A History of Motion Picture Color Technology - Roderick T. RyanLondon & New York: Focal Press, 1977, Hardback in Dust Wrapper.
Condition: Very Good — in Good+ Dust Wrapper. Dust wrapper a little sunned at the spine and onto the margins of the panels. Edges of the text block lightly tanned. Pitmans Press File Copy stamp to the first blank. Text complete, clean and tight otherwise.
Contains: Black & white plates; Diagrams; Appendix;
From the cover: “In the seventy-five years or so of motion picture history there have been many attempts to reproduce colour: some of the early systems were crude and far from realistic and many had only a short life before being abandoned in favour of others showing technical improvement or commercial advantage. Although titles of more than one hundred colour processes were given publicity during the period, not all of these were individual inventions or new developments, some indeed being merely the names given by a producing company or laboratory to a process.
This book outlines the use of colour application by stencils, tinting and toning, and groups the two broad categories of colour processing method — additive and subtractive — into thematic sub-sections tracing their chronological development.
Within the additive group there are separate themes for optical, mechanical and shared area image processes and for lenticular methods, while for the subtractive systems the early developments are followed through optical and mechanical separation methods to the use of bi-pack photography and the subsequent multi-layer materials.

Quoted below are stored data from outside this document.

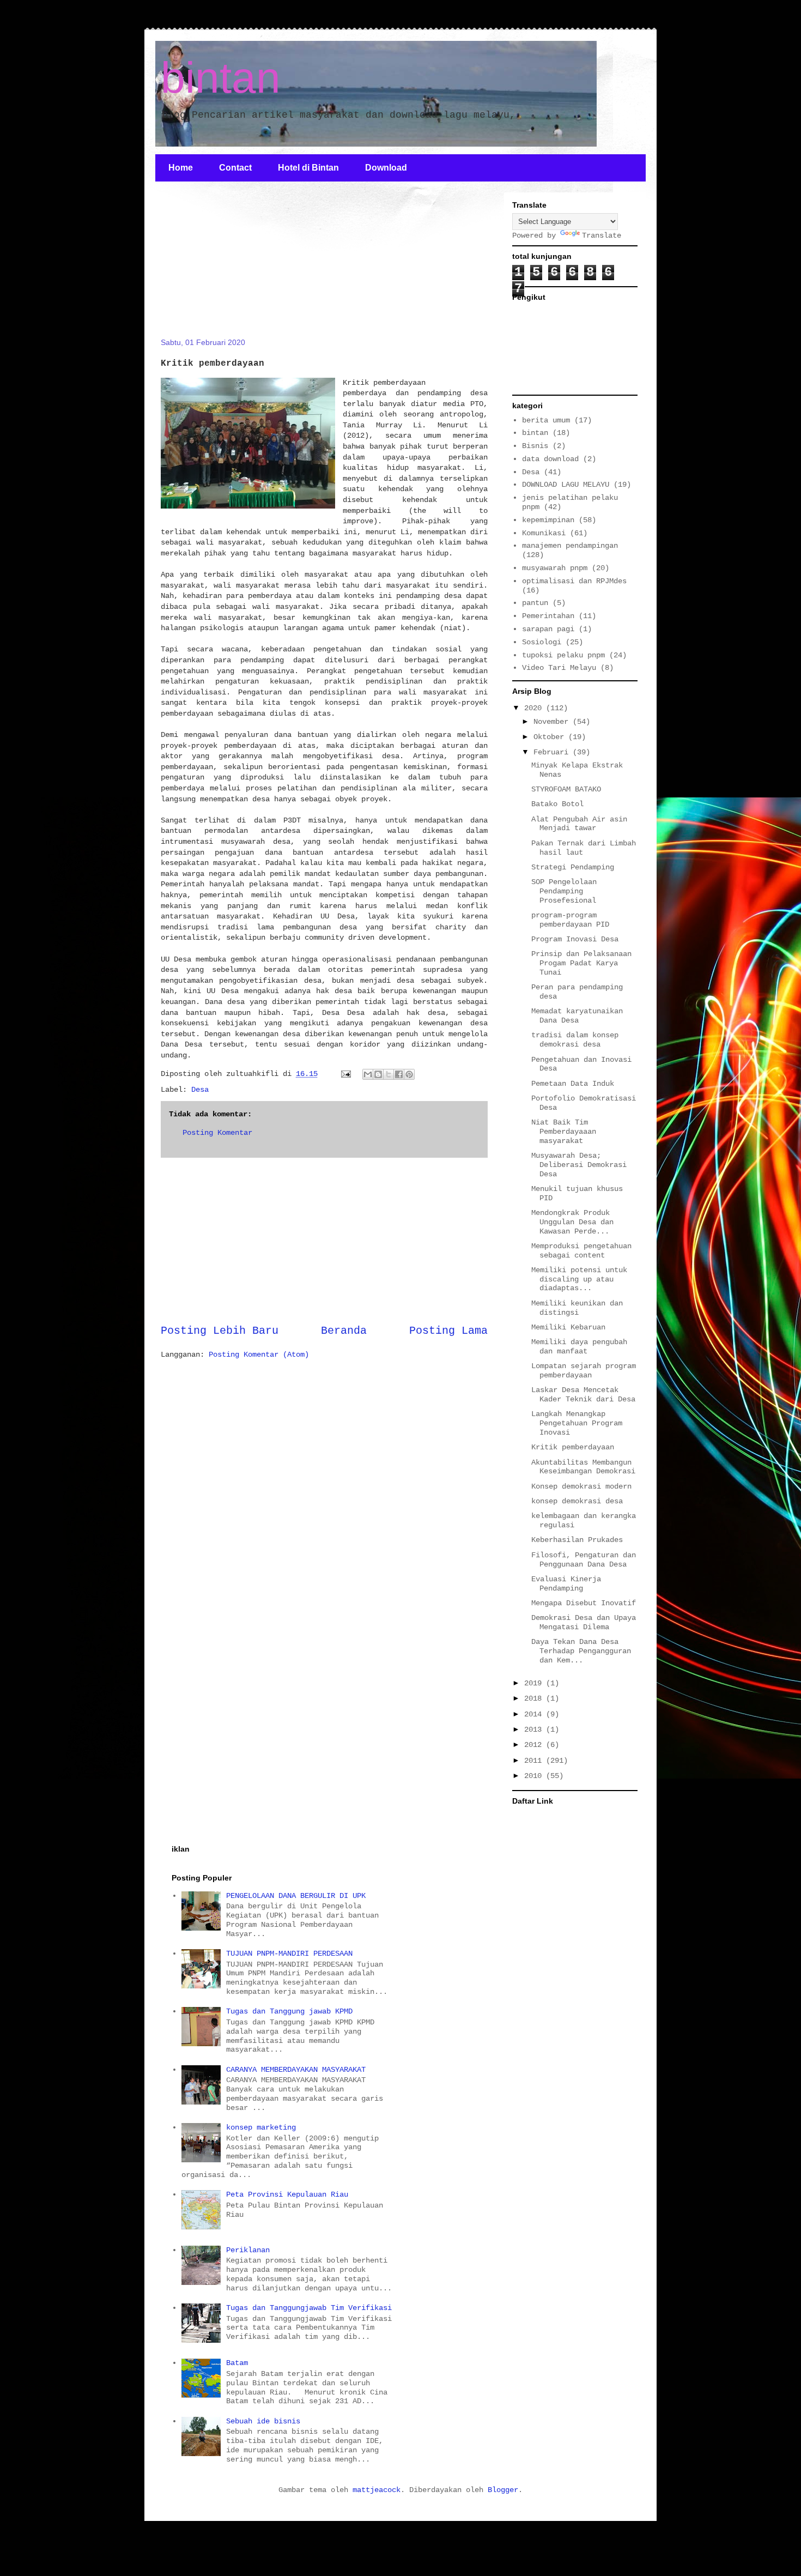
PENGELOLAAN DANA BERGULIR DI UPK (296, 1895)
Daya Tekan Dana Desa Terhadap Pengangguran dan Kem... (581, 1651)
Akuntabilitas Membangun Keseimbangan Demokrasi (583, 1467)
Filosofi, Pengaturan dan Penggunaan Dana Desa (583, 1560)
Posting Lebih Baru (219, 1331)
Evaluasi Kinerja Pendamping (566, 1584)
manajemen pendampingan (570, 545)
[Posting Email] (346, 1073)
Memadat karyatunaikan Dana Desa (577, 1016)
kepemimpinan (548, 520)
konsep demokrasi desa (577, 1501)
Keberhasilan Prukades (577, 1539)
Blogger (503, 2490)
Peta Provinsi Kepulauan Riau (287, 2194)
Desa (200, 1089)
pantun (535, 602)
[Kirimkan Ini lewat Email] (367, 1074)
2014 (535, 1714)
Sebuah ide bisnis (263, 2421)
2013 (535, 1729)
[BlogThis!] (378, 1074)
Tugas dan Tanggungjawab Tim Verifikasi (309, 2307)
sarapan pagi (548, 629)
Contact (235, 167)
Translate (601, 235)
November (553, 721)
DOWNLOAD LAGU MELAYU (565, 484)
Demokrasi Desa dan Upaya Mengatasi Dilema (583, 1622)
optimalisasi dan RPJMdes (574, 581)
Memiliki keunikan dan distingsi (577, 1308)
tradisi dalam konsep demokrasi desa (574, 1040)
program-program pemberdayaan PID (570, 920)
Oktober (550, 737)
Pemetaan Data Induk (572, 1083)
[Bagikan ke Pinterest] (409, 1074)
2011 (535, 1760)
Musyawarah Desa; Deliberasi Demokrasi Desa (579, 1164)
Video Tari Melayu (559, 667)
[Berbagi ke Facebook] (398, 1074)
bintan (221, 77)
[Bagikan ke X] (388, 1074)
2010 (535, 1775)
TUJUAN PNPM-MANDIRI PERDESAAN (289, 1953)
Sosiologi (541, 642)
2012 (535, 1744)
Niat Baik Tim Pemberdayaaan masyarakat (563, 1131)
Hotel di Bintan (308, 167)
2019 (535, 1683)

Processing sequences and chemical solution formulae are given in detail not only for current systems but also for those operated in the pioneering days of colour cinematography — the first collection of such detailed technical data to appear for twenty five years.
The interest of the work for both students of motion picture history and for photographic scientists and engineers will be enhanced by the inclusion of facsimile reproductions of publicity and technical instructions issued at the time of some of the early systems described.”